* _Problem to work on_: For every line that contains the string "screenshot", pull that line out of the material below.

* _Data extracts_:
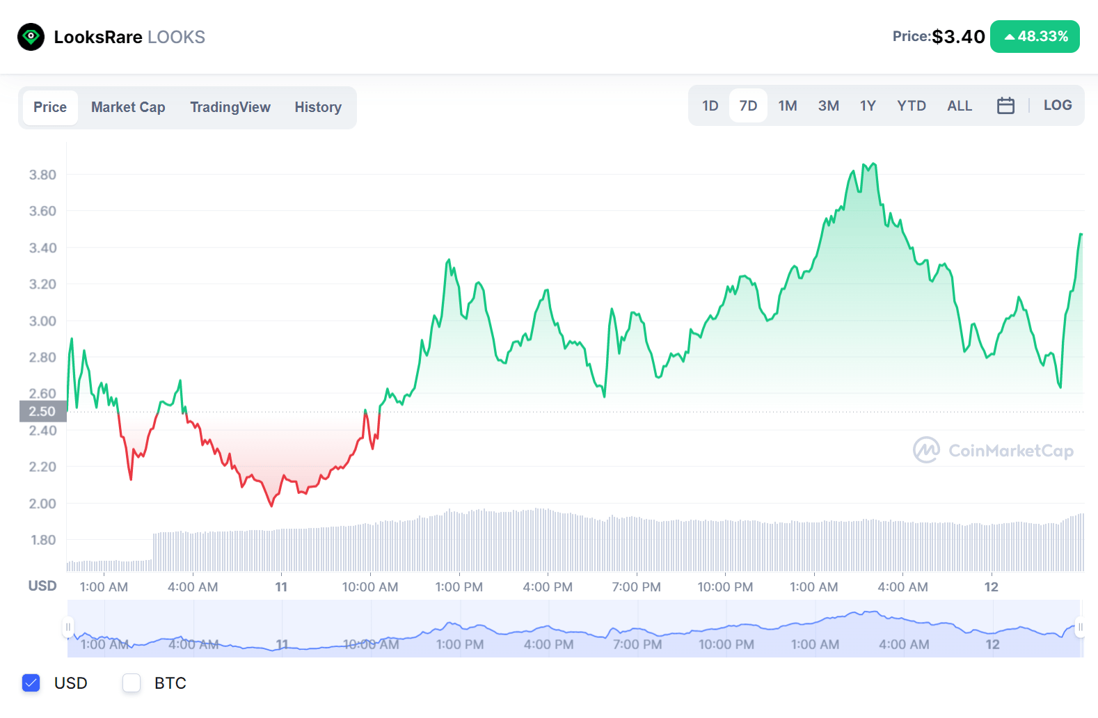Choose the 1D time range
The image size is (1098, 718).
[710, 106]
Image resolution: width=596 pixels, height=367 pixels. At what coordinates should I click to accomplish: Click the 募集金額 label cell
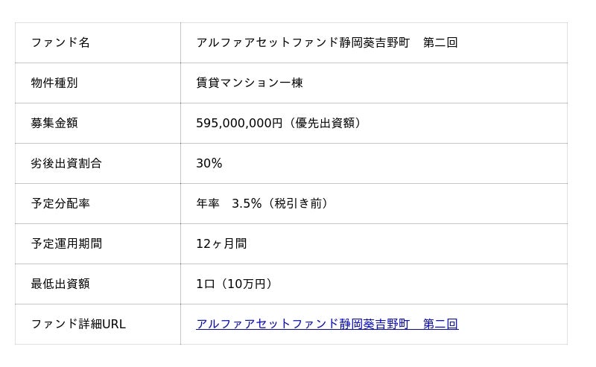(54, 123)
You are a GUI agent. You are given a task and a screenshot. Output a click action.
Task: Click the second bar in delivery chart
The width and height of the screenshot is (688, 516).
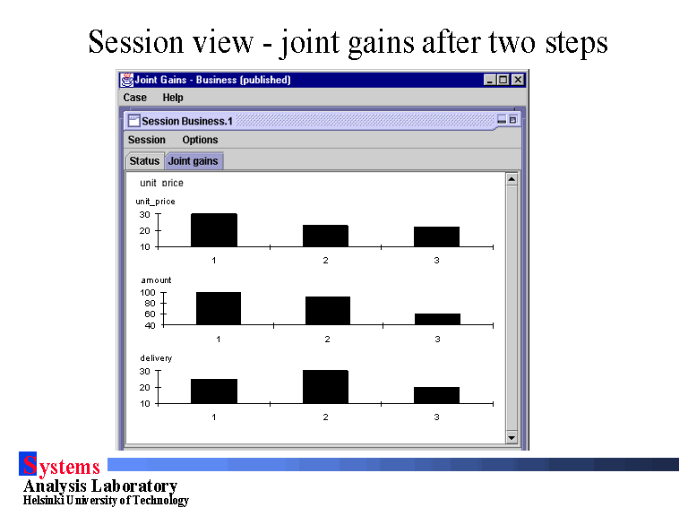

* _Response box_:
You are a GUI agent. You are given a task and a screenshot. Output a click action.
The width and height of the screenshot is (688, 516).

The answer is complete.